(Beginning of Listed records)

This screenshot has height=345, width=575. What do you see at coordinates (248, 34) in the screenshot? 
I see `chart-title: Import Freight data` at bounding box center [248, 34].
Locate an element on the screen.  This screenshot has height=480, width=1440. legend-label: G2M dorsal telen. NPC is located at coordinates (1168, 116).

(End of Listed records)
(Beginning of Listed records)

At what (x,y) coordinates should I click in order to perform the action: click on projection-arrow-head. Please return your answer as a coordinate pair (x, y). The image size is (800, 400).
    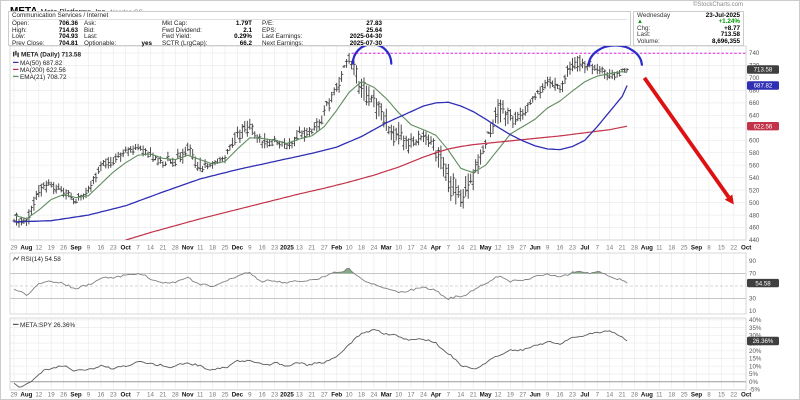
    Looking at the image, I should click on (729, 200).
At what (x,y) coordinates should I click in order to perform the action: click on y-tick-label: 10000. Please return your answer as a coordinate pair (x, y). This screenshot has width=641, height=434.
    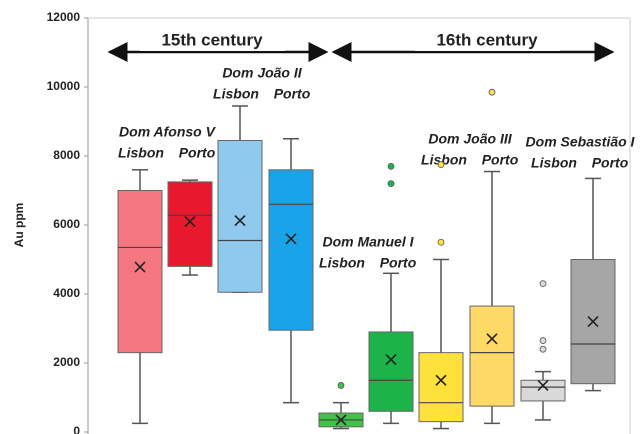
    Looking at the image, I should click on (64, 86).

(End of Listed records)

## What the task requires
Copy the entries verbatim, from the line containing "This screenshot has height=345, width=575." through the line containing "Locate an element".

## Exercise solution
This screenshot has height=345, width=575. What do you see at coordinates (248, 34) in the screenshot? 
I see `chart-title: Import Freight data` at bounding box center [248, 34].
Locate an element on the screen.  This screenshot has height=480, width=1440. legend-label: G2M dorsal telen. NPC is located at coordinates (1168, 116).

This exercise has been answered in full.